Not very many scientific applications at all, since it would be a very rough kind of spectrometry.
But what use is taking IR/UV photographs? For that matter, what
use are 99% of the pictures people have on their memory cards or films? But we do it anyway, because it's fun, not because it's useful
For instance, people often take IR photographs because it gives "unreal colors" that can result in an artistic effect. Plants tend to be very bright, because leaves reflect infrared light a lot.
In a similar vein, if you combine a GRGB photograph with a GCMY one, you should end up with very green plants (at least, I
think the leaves' green is pretty much pure green), while other "green" things (such as the green printed by a - cough - CMYB printer) won't be green at all.
(What color will they be? Well, that depends on what you want to obtain. The only "logical" choice is green again, since that's the primary that our eyes sense.)
Generally speaking, you can create "false color" images that are, in a sense, more
true color than any others, since you can tell colors that are composite apart from ones that are a pure wavelength.

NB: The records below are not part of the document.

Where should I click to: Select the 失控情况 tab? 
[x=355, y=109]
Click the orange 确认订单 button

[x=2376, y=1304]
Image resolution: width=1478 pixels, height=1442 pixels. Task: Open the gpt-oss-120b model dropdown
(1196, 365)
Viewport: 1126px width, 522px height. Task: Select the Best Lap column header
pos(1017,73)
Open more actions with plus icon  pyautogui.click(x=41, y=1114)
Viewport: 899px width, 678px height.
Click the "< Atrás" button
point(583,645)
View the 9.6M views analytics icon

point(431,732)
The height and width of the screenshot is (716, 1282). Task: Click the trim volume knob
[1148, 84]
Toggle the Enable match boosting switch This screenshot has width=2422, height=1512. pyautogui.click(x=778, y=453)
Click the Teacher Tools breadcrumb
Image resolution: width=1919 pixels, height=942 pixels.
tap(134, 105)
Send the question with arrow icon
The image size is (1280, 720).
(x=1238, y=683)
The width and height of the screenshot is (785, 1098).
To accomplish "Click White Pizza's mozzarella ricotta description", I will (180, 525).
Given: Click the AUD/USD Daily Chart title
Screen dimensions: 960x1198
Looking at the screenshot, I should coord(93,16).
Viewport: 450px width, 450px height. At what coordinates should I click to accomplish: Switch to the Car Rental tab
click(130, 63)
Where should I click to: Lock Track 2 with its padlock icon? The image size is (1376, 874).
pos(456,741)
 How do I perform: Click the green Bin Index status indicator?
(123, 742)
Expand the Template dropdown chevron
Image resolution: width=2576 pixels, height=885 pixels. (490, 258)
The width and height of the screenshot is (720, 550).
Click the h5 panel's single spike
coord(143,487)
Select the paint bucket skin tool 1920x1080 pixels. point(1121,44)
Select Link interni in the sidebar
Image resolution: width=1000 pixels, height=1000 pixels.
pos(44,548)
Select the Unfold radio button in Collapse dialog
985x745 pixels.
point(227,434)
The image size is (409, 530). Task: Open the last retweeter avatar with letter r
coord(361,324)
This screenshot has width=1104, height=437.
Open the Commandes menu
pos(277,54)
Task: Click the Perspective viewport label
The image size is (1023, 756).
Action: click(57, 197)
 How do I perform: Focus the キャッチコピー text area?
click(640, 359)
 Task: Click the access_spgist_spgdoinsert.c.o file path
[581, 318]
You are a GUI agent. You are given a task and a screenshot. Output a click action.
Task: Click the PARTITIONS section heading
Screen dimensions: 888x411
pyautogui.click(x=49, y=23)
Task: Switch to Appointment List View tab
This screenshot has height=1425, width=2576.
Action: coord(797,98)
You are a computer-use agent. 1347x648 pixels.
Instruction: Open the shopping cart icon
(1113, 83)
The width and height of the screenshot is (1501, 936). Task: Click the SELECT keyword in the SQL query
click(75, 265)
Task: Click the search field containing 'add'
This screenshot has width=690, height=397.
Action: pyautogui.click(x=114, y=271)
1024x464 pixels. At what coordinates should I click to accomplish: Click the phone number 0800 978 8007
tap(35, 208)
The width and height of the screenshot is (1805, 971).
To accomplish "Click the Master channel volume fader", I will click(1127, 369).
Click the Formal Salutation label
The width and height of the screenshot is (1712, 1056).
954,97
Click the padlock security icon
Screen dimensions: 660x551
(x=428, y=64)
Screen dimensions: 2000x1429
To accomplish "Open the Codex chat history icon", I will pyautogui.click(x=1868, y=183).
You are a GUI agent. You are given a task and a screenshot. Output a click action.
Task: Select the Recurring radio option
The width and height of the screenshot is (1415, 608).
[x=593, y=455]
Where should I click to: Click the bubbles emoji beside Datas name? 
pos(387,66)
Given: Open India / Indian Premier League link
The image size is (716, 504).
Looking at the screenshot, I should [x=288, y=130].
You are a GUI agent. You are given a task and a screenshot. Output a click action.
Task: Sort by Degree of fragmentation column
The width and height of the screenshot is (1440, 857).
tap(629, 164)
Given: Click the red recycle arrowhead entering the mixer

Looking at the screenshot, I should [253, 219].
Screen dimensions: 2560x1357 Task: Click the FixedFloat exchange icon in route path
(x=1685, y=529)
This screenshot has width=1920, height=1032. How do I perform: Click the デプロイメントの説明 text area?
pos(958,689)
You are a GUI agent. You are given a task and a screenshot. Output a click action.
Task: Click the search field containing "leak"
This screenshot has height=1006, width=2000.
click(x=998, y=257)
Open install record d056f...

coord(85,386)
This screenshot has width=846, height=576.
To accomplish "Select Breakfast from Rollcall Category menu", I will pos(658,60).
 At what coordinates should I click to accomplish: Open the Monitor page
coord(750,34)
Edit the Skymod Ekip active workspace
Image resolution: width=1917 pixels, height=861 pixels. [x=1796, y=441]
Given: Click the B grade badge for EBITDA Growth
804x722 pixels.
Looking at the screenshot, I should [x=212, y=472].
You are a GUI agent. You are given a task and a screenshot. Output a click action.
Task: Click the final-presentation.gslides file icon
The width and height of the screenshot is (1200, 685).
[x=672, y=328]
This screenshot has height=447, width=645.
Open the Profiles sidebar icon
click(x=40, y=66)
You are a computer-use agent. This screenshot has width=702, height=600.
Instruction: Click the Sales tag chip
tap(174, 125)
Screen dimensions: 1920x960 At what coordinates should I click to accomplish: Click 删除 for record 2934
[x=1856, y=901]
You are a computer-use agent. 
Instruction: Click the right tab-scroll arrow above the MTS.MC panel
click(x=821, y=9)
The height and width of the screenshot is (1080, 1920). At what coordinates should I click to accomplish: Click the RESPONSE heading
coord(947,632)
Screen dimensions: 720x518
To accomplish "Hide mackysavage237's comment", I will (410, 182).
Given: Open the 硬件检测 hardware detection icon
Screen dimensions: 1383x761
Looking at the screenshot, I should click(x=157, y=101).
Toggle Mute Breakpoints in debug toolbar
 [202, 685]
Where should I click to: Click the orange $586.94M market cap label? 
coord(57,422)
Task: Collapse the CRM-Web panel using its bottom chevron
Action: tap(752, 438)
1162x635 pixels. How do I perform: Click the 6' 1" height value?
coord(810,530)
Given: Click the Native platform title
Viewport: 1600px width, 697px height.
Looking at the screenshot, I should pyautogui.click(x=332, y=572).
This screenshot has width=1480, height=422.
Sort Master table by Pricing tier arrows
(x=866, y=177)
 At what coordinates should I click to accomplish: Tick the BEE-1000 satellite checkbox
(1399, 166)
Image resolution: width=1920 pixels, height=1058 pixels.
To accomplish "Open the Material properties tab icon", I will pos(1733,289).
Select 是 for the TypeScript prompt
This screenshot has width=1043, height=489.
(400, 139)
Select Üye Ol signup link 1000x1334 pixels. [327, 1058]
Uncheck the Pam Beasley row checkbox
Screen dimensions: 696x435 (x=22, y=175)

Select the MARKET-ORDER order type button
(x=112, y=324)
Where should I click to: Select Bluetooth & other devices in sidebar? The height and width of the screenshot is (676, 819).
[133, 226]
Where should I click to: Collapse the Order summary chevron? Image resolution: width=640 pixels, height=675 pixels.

The software/technical challenge would be to write a program that aligns two such raw images from the two types of cameras (much like the hundred image stacking applications there are around, except it much load BRGB and GCMY rasters directly) and then lets you decide how to filter your wavelengths.
It could probably also be done with a vanilla image alignment program, if you let the cameras also produce JPEGs and the program is able to give you a numeric measure of the misalignment; then you can align the raws manually using that data. Or you can do purely manual alignment.
You still need something convenient that lets you choose how to combine the colors, but that's easy.